West Ham had not won at Old Trafford since the 2006-07 season - when, with the club involved in an ugly dispute over Carlos Tevez's contract - he promptly went and grabbed the winner before signing for United that summer.
Yet despite their poor recent record in this parish, West Ham arrived in M16 in good form, with only two defeats in ten games and firmly in the thick of a surprise push for European qualification. They would've moved to within three points of us with a rare victory at Old Trafford, a result which would've thrown the top four fight wide open. 
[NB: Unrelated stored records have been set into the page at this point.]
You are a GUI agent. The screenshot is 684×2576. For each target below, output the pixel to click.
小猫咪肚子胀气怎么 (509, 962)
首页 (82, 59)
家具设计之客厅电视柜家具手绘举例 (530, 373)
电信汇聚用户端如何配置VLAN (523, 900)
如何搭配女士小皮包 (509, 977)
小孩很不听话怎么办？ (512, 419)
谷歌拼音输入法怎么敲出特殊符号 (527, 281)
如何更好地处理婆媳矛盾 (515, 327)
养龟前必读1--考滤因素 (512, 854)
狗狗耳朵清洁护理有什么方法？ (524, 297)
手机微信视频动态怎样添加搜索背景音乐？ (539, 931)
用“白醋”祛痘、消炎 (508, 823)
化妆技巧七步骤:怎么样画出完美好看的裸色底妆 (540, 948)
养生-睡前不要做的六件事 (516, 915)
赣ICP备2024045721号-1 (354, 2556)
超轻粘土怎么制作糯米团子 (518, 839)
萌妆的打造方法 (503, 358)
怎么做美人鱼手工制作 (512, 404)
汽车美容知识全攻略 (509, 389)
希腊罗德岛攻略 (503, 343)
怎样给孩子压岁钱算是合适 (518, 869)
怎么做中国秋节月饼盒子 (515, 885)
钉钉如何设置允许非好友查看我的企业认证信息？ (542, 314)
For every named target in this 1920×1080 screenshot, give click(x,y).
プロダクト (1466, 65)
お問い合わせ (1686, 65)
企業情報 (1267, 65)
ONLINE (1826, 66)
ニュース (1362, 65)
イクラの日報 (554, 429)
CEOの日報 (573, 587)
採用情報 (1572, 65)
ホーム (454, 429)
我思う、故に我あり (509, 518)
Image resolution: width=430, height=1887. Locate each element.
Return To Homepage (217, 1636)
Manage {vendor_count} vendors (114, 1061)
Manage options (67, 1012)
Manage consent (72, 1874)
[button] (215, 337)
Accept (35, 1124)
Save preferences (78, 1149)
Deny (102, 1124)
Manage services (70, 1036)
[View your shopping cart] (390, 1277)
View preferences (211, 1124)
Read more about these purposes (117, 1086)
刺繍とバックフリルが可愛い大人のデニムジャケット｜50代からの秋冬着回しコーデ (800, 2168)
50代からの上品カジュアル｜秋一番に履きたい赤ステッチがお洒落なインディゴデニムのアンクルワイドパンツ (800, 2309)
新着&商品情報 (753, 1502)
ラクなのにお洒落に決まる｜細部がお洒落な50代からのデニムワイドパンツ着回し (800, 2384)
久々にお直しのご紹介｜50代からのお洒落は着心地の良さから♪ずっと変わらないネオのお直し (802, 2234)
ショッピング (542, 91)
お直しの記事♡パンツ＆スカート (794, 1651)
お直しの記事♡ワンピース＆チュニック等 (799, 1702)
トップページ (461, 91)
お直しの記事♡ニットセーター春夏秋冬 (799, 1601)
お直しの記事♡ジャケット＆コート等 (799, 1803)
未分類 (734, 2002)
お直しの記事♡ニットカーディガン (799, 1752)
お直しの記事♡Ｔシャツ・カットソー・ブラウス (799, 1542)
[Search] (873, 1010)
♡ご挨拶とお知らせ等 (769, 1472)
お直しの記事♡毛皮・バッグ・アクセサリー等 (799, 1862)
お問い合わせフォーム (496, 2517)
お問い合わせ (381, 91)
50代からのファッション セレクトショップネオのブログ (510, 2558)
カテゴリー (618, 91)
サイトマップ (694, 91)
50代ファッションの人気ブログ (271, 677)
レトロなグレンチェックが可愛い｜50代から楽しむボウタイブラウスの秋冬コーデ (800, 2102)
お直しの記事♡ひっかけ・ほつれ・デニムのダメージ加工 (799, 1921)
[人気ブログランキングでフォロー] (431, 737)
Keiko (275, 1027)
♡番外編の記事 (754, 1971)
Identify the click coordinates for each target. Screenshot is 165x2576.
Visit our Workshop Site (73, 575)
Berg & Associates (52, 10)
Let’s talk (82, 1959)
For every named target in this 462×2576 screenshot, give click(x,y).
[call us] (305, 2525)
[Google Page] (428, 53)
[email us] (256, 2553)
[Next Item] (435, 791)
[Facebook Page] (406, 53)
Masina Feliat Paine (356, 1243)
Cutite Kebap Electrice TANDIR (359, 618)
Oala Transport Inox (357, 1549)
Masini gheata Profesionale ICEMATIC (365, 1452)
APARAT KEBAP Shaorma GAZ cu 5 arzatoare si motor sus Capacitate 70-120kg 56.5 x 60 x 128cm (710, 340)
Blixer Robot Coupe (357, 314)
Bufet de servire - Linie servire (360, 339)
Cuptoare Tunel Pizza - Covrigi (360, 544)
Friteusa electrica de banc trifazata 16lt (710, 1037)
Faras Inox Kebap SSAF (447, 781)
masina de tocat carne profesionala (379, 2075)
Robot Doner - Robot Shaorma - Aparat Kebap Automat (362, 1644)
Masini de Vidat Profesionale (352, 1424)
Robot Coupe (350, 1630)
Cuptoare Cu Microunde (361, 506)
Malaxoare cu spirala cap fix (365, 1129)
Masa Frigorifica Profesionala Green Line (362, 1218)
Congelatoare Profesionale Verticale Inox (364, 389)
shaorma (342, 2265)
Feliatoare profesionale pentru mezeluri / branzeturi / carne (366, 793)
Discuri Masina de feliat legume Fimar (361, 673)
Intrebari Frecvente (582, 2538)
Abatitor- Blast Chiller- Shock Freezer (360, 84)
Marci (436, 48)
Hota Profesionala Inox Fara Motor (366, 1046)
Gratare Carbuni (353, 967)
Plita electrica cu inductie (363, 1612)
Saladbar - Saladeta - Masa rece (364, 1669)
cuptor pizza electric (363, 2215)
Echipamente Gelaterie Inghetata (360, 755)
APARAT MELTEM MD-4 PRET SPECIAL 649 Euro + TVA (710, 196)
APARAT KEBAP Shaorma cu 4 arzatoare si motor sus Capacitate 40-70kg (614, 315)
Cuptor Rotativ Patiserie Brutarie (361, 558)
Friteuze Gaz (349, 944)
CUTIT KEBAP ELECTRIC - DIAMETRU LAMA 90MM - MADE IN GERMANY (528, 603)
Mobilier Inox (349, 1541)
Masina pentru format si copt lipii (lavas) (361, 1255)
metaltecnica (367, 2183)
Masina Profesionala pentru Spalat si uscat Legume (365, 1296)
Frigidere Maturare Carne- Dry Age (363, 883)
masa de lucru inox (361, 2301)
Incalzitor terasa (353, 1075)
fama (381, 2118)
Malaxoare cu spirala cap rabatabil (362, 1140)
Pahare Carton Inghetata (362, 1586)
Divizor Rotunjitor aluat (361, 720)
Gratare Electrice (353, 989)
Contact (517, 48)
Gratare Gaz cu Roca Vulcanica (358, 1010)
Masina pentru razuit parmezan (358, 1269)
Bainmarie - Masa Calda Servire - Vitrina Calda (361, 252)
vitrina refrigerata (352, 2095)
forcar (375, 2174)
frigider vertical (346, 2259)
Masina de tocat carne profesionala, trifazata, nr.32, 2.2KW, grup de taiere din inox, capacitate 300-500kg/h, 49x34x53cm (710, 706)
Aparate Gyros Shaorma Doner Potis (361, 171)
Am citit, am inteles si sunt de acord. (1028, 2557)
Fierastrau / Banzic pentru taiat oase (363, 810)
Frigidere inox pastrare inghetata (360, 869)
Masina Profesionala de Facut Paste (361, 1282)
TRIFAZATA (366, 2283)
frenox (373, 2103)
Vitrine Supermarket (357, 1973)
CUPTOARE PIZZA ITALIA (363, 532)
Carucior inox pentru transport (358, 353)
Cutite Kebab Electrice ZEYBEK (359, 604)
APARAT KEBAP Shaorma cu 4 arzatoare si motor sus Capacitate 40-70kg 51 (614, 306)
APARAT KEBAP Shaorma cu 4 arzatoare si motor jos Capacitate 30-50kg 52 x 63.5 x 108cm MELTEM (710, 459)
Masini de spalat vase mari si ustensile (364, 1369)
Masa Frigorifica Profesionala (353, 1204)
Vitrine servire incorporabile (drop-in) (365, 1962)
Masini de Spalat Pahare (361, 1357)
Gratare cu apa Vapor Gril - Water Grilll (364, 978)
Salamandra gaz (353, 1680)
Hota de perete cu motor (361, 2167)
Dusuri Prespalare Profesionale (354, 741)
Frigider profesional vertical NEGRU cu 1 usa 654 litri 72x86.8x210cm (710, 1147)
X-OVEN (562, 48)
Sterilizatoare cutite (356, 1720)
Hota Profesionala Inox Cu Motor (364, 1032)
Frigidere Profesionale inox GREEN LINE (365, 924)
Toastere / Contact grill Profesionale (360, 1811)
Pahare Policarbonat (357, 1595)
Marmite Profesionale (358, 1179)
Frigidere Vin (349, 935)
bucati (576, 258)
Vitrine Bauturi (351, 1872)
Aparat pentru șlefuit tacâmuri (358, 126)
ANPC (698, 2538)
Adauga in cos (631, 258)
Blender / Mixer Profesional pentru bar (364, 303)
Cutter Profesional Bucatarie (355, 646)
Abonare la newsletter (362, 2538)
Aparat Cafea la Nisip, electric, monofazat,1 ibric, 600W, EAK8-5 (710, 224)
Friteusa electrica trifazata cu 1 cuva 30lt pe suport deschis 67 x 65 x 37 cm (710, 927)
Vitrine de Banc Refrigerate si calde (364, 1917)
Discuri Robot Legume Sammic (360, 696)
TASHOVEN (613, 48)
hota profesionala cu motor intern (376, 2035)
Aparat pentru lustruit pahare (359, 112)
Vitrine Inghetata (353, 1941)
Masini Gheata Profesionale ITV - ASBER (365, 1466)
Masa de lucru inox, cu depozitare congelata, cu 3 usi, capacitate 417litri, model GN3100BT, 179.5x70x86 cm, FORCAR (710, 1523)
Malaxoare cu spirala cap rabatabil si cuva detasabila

But yet, in the "David Moyes derby", his side came here and absolutely stank the place out. They were rancid, horrible and absolutely putrid. Of course, to come and go all out in pursuit of victory is close to a suicide pact given United's counter-attacking capabilities, but they didn't even try and attack. I don't think anyone expected Moyes to send West Ham out to attack, attack, attack, but nor did we expect them to be so timid, so negative and adopt such a defensive mindset - you can find a balance somewhere between the two.

After all, here was a team with similar ambitions to us as they looked to close in on an unlikely place at the top European table next season. West Ham got exactly what they deserved and, in truth, United could and should have won by more, being denied repeatedly by the upright and the strong goalkeeping of Lukasz Fabianski. It would have been an absolute travesty had we not won that game. 

Bereft of the ineligible Jesse Lingard - a man we know all about and a key cog in their recent run - Moyes parked the Titanic, two buses and Big Ben in front of Fabianski's goal. He deployed a back five with wing backs and three defensive midfielders - effectively a nine-man back-line - with Jarrod Bowen and Michail Antonio their only attacking players. With those two isolated and United's defensive trident of Dean Henderson, Victor Lindelof and Harry Maguire on cruise control throughout, they barely fashioned a scoring chance with the pacy Antonio never utilised to run at Lindelof and Maguire - a duo that have been far from faultless this season.

Moyes remain without a win at Old Trafford as an away manager, a sequence that now stands at 11 defeats in 15 games in all competitions. He has never won at any of the "big six" (United, Chelsea, Arsenal, Liverpool and Manchester City) and indeed, even when he was manager of us (it still brings me out in a cold sweat even now), a home win against the Gunners was the only high point of a miserable campaign.
West Ham failed to register a shot on target and only when Said Benrahma and Manuel Lanzini stepped off the bench after an hour did they start to show signs of creativity. Even then, you still felt they truly lacked the belief to mix things up and ask questions of United. 

It was an approach almost identical to the FA Cup meeting between the sides last month, when West Ham spent much of the game sitting back. They fashioned one effort on goal that night too and, again, only brought Benrahma and Lanzini on later in the game rather than going at us from the start. Scott McTominay's extra-time winner made the Hammers pay for their extremely negative system, whilst Craig Dawson's own goal this time around made it a hat-trick of wins over the east London side in 2020-21. As Einstein once said: "The definition of insanity is doing the same thing over and over again and expecting a different result." 

This all helps to ultimately explain what went wrong for Moyes at United - too often he lacked conviction, had a poor, defeatist mentality and would often set up to contain rather than to play on the front foot with an attack-first mantra. He championed caution, an alien concept for a fanbase fed on a diet of bludgeoning their opponents into submission. At West Ham and Everton you can perhaps get away with it more often than not, but there's no hiding place when you're at Manchester United. Dour, unambitious and safety-first, West Ham's performance was the epitome of their manager. Despite this result, it does little to detract the excellent job Moyes has done and no doubt will continue to do in the capital. But it was a result that also showed why Moyes ill-fated Old Trafford tenure was also, ultimately, doomed to failure. 

It certainly brought back memories of Moyes' United, something we'd all prefer to forget and merely pretend was just a bad dream. Indeed, a performance like this one makes you wonder how this man was ever deemed good enough to be our manager in the first place.